Wakil Presiden Kamala Harris memberikan pidato penerimaan terpendek dalam sejarah, namun tidak ada artinya jika dibandingkan dengan mantan Presiden Donald Trump, yang memberikan pidato terpanjang dalam sejarah bulan lalu setelah selamat dari upaya pembunuhan.
Harris membuka pidatonya dengan berbicara tentang masa kecilnya dan pekerjaannya di masa lalu, dengan mudah mengabaikan rincian penting seperti kebenaran lengkap tentang di mana dia dibesarkan dan rekam jejaknya yang sebenarnya dalam tidak menuntut kasus pelecehan seksual di dalam Gereja Katolik. Dia kemudian dengan cepat melancarkan serangan terhadap Trump, tanpa menekankan kebijakannya sendiri.

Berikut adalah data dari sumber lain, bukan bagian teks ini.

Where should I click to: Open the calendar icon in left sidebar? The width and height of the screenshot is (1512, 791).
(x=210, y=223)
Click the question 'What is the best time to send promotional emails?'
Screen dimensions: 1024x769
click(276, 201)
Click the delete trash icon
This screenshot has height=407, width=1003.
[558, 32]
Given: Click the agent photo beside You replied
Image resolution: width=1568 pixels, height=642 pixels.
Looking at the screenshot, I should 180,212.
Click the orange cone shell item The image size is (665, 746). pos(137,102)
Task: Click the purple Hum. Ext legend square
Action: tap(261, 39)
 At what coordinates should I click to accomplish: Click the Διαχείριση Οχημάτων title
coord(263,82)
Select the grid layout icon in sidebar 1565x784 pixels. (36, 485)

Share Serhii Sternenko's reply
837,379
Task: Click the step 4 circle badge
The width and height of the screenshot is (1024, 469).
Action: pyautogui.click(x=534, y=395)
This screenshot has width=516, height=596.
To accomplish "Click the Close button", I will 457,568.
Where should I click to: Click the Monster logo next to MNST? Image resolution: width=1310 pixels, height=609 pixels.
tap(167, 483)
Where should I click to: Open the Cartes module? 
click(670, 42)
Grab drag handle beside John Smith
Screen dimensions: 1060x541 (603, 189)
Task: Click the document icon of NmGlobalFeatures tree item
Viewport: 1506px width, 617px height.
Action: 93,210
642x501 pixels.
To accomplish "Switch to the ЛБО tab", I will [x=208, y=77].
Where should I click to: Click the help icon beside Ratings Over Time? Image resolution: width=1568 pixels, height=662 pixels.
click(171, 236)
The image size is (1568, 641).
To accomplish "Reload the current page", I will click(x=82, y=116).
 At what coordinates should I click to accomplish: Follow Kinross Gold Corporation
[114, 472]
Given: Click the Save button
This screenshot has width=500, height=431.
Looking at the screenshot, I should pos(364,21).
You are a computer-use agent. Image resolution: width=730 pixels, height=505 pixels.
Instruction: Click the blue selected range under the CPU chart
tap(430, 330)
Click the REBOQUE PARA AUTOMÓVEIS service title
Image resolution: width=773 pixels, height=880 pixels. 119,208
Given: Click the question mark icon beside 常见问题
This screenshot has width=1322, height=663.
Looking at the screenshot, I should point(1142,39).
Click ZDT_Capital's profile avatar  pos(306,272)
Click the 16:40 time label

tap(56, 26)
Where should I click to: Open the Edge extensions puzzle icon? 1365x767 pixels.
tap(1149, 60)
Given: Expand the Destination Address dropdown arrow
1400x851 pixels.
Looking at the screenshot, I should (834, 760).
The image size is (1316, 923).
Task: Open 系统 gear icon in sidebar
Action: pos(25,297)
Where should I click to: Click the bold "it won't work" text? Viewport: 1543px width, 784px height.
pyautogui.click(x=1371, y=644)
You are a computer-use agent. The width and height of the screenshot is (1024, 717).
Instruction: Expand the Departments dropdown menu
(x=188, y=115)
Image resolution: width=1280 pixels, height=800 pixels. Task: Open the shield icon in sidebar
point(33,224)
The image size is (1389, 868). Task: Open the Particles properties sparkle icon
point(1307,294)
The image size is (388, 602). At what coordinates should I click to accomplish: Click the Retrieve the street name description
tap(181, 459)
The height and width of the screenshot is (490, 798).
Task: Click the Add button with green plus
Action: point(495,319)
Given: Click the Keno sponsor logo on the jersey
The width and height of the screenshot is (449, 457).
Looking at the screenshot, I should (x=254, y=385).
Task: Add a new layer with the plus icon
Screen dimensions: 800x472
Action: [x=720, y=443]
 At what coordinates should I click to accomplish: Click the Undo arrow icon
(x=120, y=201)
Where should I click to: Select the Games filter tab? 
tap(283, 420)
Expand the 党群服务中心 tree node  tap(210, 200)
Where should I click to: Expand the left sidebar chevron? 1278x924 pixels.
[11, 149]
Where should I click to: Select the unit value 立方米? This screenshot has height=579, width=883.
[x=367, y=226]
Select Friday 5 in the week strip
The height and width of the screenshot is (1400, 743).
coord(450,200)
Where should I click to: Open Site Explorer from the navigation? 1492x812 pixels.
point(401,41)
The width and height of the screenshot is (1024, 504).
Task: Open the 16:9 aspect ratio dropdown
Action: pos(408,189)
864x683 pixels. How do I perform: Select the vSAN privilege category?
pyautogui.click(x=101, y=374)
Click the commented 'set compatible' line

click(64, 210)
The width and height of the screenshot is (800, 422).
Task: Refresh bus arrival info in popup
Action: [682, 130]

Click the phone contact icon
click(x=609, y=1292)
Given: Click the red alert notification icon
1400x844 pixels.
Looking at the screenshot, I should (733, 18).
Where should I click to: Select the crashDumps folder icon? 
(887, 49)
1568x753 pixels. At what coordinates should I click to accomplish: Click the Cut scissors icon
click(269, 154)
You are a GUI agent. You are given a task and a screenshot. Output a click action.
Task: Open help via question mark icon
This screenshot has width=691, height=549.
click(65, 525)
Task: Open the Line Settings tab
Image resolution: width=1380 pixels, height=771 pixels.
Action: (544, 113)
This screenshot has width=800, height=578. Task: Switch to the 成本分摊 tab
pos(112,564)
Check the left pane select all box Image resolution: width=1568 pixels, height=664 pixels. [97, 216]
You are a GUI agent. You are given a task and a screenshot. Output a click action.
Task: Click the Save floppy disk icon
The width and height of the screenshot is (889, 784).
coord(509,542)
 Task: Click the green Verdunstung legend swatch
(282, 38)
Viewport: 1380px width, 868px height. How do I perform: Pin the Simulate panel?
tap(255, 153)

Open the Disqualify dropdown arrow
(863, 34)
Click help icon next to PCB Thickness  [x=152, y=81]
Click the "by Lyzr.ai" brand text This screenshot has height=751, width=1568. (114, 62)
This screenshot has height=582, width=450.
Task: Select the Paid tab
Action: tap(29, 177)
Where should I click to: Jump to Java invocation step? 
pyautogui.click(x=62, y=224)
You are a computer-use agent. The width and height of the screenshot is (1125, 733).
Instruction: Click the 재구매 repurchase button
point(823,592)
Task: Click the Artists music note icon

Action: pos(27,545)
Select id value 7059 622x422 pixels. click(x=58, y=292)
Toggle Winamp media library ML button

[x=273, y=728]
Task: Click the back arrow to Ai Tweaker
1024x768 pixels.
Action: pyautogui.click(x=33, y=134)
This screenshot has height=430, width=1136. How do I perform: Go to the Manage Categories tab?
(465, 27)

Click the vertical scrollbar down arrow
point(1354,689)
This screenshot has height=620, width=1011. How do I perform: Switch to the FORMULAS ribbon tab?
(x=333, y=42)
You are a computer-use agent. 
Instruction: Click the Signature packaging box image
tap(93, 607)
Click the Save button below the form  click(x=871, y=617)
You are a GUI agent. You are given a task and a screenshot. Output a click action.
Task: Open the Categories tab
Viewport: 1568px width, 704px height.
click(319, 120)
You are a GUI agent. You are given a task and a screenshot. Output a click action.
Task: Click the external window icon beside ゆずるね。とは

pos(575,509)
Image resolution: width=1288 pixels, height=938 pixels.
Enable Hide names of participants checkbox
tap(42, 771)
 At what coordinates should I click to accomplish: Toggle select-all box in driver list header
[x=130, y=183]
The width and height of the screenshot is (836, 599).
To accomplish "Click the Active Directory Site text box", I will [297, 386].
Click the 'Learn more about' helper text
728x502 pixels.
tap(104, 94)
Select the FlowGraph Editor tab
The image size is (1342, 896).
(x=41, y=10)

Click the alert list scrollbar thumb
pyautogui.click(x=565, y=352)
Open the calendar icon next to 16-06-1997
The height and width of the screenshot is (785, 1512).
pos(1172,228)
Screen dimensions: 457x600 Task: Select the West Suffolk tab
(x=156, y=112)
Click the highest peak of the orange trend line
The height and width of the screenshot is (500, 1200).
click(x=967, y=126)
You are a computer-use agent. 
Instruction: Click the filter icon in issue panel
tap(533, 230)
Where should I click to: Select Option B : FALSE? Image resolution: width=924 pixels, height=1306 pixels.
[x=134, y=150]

Keseluruhan pidatonya berakhir selama 38 menit, yang terpendek ke-12 dalam “sejarah modern”. Menurut NPR.
Sebaliknya, Trump menghabiskan waktu 92 menit dalam pidato penerimaannya pada bulan Juli, dua kali lebih lama dari pidato Harris, menceritakan kisah upaya pembunuhan dari sudut pandangnya dan mendiskusikan kebijakan sebenarnya.
Hal yang sama tidak berlaku untuk Tuan Harris. Dia menghabiskan sebagian besar pidatonya dengan salah mengartikan posisi lawannya yang sebenarnya.
“Dalam banyak hal, Donald Trump adalah orang yang tidak terhormat. Namun konsekuensi mengembalikan Donald Trump ke Gedung Putih sangatlah serius,” katanya, mengingatkan hadirin bahwa “kekacauan dan bencana dalam kepresidenannya sudah lama terjadi.” . “Saya juga ingin mereka memikirkan betapa gawatnya apa yang telah terjadi sejak terakhir kali kita kehilangan presiden.” pemilihan. “
Dia memunculkan kembali tuduhan pada 6 Januari, menuduh Presiden Trump “mengirim massa bersenjata ke US Capitol dan menyerang petugas penegak hukum di sana,” yang merupakan kebohongan besar.
Seperti dilansir Breitbart News, Harris mengklaim:
“Dia mengipasi api dan sekarang dihukum karena penipuan oleh juri yang terdiri dari warga Amerika biasa, dan secara terpisah dihukum karena pelecehan seksual, untuk serangkaian kejahatan yang sama sekali berbeda. Dan mari kita pikirkan apa yang akan dia lakukan jika kita memberinya kekuasaan lagi,” katanya, seraya menambahkan bahwa Presiden Trump adalah “seorang ekstremis kejam yang menyerang petugas penegak hukum di Capitol. Tindakan ini akan membebaskan sekte tersebut.” Dia juga mengklaim bahwa Presiden Trump mempunyai “niat untuk memenjarakan jurnalis, lawan politik, dan siapa pun yang dia anggap sebagai musuh.”
Dia tidak menyebutkan bahwa kelompok kiri sebenarnya telah mencoba menggunakan hukum untuk melakukan hal yang sama terhadap Trump sejak dia meninggalkan jabatannya dan memutuskan untuk mencalonkan diri lagi sebagai presiden.
Harris juga mengatakan kepada para pendengar untuk mempertimbangkan “niat jelas Presiden Trump untuk mengerahkan militer aktif melawan rakyat kita sendiri,” tanpa memberikan konteks apa pun untuk klaim tersebut.
“Donald Trump, tanpa batasan, menggunakan Kepresidenan AS sebagai raksasa, bukan untuk meningkatkan kehidupan masyarakat atau memperkuat keamanan nasional, namun untuk melayani satu-satunya pelanggannya, dirinya sendiri. Bayangkan bagaimana Anda akan menggunakan kekuatan itu,” kata Harris, juga menuduh Trump ingin menyerahkan masalah aborsi ke tangan negara bagian.
Dalam pidatonya, Harris juga mencoba untuk menggambarkan Trump sebagai seorang calon diktator, dengan mengatakan bahwa alasan para otokrat di seluruh dunia mendukung Trump adalah karena Trump sendiri “ingin menjadi seorang diktator.” tidak bertanggung jawab.
Pidato tersebut muncul ketika pemirsa mengharapkan kejutan besar penampilan superstar, baik itu Beyonce atau Taylor Swift. Namun hal itu tidak terjadi, sehingga memicu kemarahan karena DNC tampaknya membiarkan rumor tersebut menyebar dengan harapan dapat meningkatkan jumlah penonton untuk acara tersebut.